Saved data entries
[Start of Attachment]

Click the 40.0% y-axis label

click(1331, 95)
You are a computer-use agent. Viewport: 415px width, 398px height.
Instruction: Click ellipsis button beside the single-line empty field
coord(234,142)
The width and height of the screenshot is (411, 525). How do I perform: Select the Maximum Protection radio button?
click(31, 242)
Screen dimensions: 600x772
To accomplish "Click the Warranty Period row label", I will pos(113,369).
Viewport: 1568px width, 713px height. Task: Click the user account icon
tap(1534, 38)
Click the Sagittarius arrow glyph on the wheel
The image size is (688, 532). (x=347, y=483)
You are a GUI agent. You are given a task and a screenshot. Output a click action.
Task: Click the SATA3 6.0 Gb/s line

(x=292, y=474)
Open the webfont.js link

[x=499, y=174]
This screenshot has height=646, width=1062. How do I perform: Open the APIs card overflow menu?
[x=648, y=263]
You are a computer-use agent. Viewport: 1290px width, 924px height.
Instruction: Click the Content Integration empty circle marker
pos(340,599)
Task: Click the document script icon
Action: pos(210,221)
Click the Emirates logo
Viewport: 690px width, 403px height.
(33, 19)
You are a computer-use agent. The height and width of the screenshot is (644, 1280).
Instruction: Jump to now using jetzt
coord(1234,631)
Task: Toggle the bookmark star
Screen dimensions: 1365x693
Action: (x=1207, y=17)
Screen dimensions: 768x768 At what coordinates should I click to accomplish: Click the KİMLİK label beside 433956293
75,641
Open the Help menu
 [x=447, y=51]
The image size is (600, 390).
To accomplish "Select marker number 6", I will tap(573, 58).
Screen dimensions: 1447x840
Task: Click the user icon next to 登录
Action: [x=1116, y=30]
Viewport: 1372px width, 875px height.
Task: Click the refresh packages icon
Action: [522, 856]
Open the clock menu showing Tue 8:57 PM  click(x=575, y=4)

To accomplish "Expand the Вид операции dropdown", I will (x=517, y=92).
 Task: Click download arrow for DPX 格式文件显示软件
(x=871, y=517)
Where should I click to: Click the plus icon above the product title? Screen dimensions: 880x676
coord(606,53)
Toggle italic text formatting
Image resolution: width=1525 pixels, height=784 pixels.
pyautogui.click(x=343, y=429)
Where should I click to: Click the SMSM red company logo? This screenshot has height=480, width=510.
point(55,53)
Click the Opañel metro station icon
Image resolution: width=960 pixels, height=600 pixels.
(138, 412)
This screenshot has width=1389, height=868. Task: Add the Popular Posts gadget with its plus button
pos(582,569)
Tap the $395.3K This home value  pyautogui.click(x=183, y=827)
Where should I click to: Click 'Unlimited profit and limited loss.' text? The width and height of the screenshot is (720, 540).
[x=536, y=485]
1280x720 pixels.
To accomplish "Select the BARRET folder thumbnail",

[End of Attachment]

> [What needs to be done]:
Having gone through the data above, repeat it exactly.

> [Answer space]:
Click the 40.0% y-axis label

click(1331, 95)
You are a computer-use agent. Viewport: 415px width, 398px height.
Instruction: Click ellipsis button beside the single-line empty field
coord(234,142)
The width and height of the screenshot is (411, 525). How do I perform: Select the Maximum Protection radio button?
click(31, 242)
Screen dimensions: 600x772
To accomplish "Click the Warranty Period row label", I will pos(113,369).
Viewport: 1568px width, 713px height. Task: Click the user account icon
tap(1534, 38)
Click the Sagittarius arrow glyph on the wheel
The image size is (688, 532). (x=347, y=483)
You are a GUI agent. You are given a task and a screenshot. Output a click action.
Task: Click the SATA3 6.0 Gb/s line

(x=292, y=474)
Open the webfont.js link

[x=499, y=174]
This screenshot has height=646, width=1062. How do I perform: Open the APIs card overflow menu?
[x=648, y=263]
You are a computer-use agent. Viewport: 1290px width, 924px height.
Instruction: Click the Content Integration empty circle marker
pos(340,599)
Task: Click the document script icon
Action: pos(210,221)
Click the Emirates logo
Viewport: 690px width, 403px height.
(33, 19)
You are a computer-use agent. The height and width of the screenshot is (644, 1280).
Instruction: Jump to now using jetzt
coord(1234,631)
Task: Toggle the bookmark star
Screen dimensions: 1365x693
Action: (x=1207, y=17)
Screen dimensions: 768x768 At what coordinates should I click to accomplish: Click the KİMLİK label beside 433956293
75,641
Open the Help menu
 [x=447, y=51]
The image size is (600, 390).
To accomplish "Select marker number 6", I will tap(573, 58).
Screen dimensions: 1447x840
Task: Click the user icon next to 登录
Action: [x=1116, y=30]
Viewport: 1372px width, 875px height.
Task: Click the refresh packages icon
Action: [522, 856]
Open the clock menu showing Tue 8:57 PM  click(x=575, y=4)

To accomplish "Expand the Вид операции dropdown", I will (x=517, y=92).
 Task: Click download arrow for DPX 格式文件显示软件
(x=871, y=517)
Where should I click to: Click the plus icon above the product title? Screen dimensions: 880x676
coord(606,53)
Toggle italic text formatting
Image resolution: width=1525 pixels, height=784 pixels.
pyautogui.click(x=343, y=429)
Where should I click to: Click the SMSM red company logo? This screenshot has height=480, width=510.
point(55,53)
Click the Opañel metro station icon
Image resolution: width=960 pixels, height=600 pixels.
(138, 412)
This screenshot has width=1389, height=868. Task: Add the Popular Posts gadget with its plus button
pos(582,569)
Tap the $395.3K This home value  pyautogui.click(x=183, y=827)
Where should I click to: Click 'Unlimited profit and limited loss.' text? The width and height of the screenshot is (720, 540).
[x=536, y=485]
1280x720 pixels.
To accomplish "Select the BARRET folder thumbnail",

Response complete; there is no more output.